Top of PROVIDED ENTRIES

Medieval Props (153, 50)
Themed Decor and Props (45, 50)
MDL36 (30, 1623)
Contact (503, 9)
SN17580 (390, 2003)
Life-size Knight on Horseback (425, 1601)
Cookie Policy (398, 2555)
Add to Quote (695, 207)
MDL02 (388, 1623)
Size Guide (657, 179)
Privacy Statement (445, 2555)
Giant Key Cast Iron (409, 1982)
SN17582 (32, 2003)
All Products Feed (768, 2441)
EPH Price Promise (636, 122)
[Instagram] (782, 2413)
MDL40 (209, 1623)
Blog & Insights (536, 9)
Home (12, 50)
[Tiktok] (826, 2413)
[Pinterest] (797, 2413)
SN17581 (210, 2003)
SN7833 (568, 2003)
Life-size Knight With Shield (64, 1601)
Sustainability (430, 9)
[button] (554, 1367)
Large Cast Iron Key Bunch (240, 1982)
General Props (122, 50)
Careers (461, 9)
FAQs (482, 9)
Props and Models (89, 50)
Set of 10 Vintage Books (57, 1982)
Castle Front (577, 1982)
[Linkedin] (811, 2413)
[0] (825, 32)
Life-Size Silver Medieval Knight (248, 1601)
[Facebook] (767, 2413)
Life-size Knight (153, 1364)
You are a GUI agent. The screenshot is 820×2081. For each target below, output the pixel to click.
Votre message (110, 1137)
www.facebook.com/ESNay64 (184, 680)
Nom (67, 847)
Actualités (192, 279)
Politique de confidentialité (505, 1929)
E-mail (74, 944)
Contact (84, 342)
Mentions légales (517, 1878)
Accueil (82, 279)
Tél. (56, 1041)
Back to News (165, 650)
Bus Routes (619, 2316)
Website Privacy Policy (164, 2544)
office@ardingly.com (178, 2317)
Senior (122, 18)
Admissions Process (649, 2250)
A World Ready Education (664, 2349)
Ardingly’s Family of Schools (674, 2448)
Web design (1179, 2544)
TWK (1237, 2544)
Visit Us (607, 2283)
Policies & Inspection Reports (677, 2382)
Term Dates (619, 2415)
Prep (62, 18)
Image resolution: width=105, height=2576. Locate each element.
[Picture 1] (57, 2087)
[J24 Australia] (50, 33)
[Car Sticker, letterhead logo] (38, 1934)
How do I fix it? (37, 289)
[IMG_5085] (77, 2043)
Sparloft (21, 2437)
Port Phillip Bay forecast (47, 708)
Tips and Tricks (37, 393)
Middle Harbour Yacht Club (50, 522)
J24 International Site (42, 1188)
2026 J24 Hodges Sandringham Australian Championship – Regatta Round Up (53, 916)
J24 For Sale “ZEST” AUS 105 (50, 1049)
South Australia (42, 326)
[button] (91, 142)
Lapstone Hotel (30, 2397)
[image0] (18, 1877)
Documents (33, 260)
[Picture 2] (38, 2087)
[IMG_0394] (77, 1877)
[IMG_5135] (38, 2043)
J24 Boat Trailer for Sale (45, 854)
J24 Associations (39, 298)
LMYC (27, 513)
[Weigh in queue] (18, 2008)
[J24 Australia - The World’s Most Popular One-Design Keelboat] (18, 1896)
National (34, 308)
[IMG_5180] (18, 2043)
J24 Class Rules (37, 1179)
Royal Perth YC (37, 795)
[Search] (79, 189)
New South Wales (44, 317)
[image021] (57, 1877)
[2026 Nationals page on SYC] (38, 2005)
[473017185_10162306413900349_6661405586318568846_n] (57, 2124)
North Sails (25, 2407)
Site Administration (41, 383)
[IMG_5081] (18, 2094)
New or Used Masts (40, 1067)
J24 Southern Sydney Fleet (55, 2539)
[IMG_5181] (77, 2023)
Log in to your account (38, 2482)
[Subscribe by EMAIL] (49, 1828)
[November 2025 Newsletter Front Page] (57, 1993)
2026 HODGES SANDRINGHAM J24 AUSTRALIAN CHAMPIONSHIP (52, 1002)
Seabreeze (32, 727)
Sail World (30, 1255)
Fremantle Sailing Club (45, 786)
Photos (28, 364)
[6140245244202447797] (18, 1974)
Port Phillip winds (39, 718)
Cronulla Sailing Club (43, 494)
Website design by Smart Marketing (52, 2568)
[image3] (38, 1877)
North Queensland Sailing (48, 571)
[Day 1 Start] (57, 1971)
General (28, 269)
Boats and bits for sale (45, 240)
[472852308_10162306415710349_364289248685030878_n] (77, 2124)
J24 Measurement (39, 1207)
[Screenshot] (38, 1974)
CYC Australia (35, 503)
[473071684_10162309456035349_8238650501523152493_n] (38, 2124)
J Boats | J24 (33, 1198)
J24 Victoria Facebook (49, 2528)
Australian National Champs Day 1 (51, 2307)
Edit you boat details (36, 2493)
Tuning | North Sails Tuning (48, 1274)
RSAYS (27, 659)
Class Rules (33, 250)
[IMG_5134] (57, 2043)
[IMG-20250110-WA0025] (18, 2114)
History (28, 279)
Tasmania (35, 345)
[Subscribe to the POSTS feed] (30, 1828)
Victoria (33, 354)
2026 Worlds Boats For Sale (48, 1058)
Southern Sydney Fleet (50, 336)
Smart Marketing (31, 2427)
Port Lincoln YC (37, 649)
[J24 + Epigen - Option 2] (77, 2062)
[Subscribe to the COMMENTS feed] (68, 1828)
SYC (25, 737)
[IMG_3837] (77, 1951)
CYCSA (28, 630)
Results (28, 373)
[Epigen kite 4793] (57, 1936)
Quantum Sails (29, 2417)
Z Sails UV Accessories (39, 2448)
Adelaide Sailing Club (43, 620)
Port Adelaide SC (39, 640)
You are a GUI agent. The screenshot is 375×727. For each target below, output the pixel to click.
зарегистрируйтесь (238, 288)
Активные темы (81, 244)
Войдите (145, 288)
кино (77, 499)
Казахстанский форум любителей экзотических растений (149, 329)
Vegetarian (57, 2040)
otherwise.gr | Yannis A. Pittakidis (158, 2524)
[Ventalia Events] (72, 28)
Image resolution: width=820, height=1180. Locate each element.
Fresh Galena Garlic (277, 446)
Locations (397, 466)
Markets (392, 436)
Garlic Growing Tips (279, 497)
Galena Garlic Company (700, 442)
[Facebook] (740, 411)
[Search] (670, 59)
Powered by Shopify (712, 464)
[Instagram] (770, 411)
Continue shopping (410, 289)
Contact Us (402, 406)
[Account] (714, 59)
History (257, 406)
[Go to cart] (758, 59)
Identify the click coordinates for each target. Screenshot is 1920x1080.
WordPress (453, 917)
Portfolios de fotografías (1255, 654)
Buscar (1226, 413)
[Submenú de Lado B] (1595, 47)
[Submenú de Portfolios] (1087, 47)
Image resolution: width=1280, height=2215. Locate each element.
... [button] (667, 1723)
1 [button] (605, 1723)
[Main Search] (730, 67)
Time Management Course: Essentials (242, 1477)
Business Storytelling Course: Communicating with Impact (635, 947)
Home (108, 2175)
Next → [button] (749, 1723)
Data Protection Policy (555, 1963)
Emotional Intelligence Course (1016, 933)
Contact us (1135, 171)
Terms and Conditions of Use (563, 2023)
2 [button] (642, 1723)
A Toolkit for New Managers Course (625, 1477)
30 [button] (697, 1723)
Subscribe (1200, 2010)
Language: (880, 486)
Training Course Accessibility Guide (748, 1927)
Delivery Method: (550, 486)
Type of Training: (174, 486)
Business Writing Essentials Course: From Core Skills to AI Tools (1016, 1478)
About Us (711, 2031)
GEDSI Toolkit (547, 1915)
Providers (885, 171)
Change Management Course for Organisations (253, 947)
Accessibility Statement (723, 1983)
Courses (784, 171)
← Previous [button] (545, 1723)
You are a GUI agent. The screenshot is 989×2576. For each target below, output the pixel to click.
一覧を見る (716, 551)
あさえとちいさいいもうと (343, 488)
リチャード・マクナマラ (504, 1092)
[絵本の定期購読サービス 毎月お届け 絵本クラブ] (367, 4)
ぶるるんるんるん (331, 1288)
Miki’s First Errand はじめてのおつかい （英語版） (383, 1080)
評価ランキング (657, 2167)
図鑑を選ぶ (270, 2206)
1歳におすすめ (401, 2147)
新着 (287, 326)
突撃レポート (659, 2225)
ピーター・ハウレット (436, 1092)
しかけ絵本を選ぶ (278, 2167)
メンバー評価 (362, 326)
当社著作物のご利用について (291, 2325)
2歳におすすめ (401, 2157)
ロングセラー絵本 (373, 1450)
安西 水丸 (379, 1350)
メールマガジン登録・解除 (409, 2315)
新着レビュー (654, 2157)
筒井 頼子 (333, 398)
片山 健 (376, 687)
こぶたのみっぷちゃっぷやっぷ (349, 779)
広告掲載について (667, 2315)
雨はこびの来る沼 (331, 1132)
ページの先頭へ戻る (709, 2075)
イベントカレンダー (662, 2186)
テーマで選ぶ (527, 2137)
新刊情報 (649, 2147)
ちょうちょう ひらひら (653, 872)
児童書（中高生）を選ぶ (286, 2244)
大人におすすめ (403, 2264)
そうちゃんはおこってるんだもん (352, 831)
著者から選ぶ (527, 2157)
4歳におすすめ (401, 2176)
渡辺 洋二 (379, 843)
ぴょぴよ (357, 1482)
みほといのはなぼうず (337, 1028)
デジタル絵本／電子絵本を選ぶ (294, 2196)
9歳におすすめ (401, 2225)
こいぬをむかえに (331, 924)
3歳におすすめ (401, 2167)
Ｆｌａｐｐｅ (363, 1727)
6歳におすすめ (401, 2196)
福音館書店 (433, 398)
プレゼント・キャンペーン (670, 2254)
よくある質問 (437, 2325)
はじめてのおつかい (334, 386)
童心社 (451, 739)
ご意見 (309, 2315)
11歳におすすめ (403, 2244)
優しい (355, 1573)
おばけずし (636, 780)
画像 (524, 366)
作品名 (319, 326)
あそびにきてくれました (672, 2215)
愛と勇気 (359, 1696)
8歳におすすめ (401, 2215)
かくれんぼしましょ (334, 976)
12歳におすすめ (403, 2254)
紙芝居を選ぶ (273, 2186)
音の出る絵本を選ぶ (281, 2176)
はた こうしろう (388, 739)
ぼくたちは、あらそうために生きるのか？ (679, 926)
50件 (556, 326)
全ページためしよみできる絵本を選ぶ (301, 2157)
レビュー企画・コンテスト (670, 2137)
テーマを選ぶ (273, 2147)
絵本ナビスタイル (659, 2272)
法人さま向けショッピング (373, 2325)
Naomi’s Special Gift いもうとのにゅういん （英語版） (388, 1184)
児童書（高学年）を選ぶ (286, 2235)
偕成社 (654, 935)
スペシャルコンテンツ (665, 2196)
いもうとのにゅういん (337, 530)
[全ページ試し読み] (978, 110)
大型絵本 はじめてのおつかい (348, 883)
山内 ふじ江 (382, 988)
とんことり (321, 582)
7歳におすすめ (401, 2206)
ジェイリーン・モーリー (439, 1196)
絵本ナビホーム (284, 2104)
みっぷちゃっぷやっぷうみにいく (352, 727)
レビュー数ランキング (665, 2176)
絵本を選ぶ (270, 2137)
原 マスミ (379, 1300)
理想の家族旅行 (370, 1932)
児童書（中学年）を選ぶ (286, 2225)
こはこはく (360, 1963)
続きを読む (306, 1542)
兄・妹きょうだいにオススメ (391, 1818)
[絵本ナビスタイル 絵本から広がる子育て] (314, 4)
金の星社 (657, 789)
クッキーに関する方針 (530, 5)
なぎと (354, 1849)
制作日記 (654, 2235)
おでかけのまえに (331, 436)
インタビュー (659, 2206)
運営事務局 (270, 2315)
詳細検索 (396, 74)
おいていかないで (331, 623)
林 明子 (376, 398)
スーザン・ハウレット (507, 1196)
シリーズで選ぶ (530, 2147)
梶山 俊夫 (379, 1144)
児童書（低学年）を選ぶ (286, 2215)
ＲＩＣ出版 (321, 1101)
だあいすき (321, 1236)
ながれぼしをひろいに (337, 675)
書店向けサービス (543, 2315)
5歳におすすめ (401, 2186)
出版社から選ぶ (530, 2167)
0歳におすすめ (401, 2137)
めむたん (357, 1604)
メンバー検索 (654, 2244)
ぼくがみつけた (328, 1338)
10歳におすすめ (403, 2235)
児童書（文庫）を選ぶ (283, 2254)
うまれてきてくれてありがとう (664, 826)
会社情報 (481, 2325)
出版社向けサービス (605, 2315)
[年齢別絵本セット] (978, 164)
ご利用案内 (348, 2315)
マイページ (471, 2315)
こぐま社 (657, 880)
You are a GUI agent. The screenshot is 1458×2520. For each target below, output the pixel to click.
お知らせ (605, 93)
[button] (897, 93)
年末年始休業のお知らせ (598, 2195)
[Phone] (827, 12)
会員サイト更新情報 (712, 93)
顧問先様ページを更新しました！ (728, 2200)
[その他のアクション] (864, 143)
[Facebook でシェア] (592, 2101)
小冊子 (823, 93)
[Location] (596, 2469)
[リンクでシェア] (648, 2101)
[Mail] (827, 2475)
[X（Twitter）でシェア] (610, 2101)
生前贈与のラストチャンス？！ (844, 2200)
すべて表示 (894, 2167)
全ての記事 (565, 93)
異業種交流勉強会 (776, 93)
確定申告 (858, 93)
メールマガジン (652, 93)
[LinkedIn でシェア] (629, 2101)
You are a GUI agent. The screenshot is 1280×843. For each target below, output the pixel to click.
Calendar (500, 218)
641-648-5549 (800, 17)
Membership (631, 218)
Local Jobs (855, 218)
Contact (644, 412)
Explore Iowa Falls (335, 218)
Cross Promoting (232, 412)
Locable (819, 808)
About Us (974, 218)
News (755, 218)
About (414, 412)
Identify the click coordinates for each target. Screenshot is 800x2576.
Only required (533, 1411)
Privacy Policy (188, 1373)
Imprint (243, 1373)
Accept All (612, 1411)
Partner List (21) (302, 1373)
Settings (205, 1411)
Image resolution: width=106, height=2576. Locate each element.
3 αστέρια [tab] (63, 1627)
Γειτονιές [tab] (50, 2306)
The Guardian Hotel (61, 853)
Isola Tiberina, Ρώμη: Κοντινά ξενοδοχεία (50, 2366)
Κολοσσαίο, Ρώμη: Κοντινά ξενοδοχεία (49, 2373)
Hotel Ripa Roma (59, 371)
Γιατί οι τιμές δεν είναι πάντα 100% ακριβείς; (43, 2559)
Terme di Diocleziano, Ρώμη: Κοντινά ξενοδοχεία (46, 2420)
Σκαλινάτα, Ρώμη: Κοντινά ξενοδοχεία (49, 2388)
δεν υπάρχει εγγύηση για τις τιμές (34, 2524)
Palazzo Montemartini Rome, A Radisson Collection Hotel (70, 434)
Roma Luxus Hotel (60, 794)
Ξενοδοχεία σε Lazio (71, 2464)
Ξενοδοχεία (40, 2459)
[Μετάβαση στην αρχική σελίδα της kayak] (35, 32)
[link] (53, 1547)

Bottom of PROVIDED ENTRIES

→ **PROBLEM DETAILS**: What is needed is an exact copy of the lines from the start of the listing through the line where "Privacy Statement (445, 2555)" sits, please, both end lines included and nothing more.

→ **COMPLETED TASK**:
Medieval Props (153, 50)
Themed Decor and Props (45, 50)
MDL36 (30, 1623)
Contact (503, 9)
SN17580 (390, 2003)
Life-size Knight on Horseback (425, 1601)
Cookie Policy (398, 2555)
Add to Quote (695, 207)
MDL02 (388, 1623)
Size Guide (657, 179)
Privacy Statement (445, 2555)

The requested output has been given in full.